ТОП авторов и книг ИСКАТЬ КНИГУ В БИБЛИОТЕКЕ
Нет, не так бы есть этот борщ, чтобы насладиться его сказочным вкусом в полное свое удовольствие, не с тарелки, неспешно, с интеллигентской аккуратностью погружая в него ложку, следя, чтоб не капнуло с нее на скатерть, на салфетку, разложенную на коленях. Навернуть бы его из двухлитрового фронтового котелка, да еще здоровенной деревянной ложкой, какие имели при себе в армии колхозники из деревень, навернуть – не заботясь о том, как это выглядит, красиво или некрасиво, прилично или неприлично, обжигаясь от аппетита и жадности, – как хлебали мы на фронте, когда приезжала кухня, после целого дня своих солдатских трудов, рытья земли, многоверстных маршей по снежной целине или весенней распутице. Или как хлебаем мы в своей заводской столовой, ворвавшись в нее после двенадцатичасовой смены, на пустой, ноющий желудок, самозабвенно, слепо и глухо отдавшись еде, в совсем животной жажде насыщения, спеша еще потому, что в толстостенных глиняных мисках любая пища остывает стремительно и к последним ложкам уже липнет жир, а с ложек – к зубам и остается катышами на языке…

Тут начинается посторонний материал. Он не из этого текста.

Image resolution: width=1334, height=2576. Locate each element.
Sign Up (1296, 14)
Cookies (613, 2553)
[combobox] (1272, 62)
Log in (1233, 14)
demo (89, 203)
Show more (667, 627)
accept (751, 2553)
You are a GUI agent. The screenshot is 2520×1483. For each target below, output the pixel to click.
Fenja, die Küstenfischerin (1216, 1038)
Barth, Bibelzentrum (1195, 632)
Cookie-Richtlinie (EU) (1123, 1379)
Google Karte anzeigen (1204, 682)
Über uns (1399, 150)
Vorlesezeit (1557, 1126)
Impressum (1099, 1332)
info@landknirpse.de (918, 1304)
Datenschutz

Конечно, Александра Алексеевна и Милица Артемовна с их женской, материнской чуткостью все проницательно, насквозь во мне понимали и видели, но держались со мной так, словно бы не видели и не замечали ничего. Ни моей заношенной одежды, ни заводской грязи на ней, ни моей неуклюжести за столом, в обращении с обеденными приборами, ни моего неприличного аппетита, который все-таки прорывался, хотя я всячески старался собою управлять. Едва я опустошил тарелку, Милица Артемовна, не спрашивая, незаметно подлила мне еще, и я проглотил и эту тарелку, а потом и кусок варившегося в борще мяса, который мне положили, и так же быстро, будто я еще и не ел ничего, жареный картофель со свиными шкварками и хрустким, соленым огурцом, поданный на второе. На третье был малиново-алый ягодный кисель, и я выдул подряд два стакана, мог бы выдуть еще и третий, который Милица Артемовна уже потянулась мне налить, да нашел в себе волю отказаться, ибо такое поглощение пищи переходило уже всякие рамки приличия и становилось совсем стыдным. Совершенно не помню, – занятый едой, я даже как-то это не заметил, – что и как ели сами хозяйки и ели ли они вообще, или их обед ограничился только тем, что они лишь присутствовали за столом, подвигали мне то хлебницу, то баночки со специями да подкладывали на тарелку новые порции.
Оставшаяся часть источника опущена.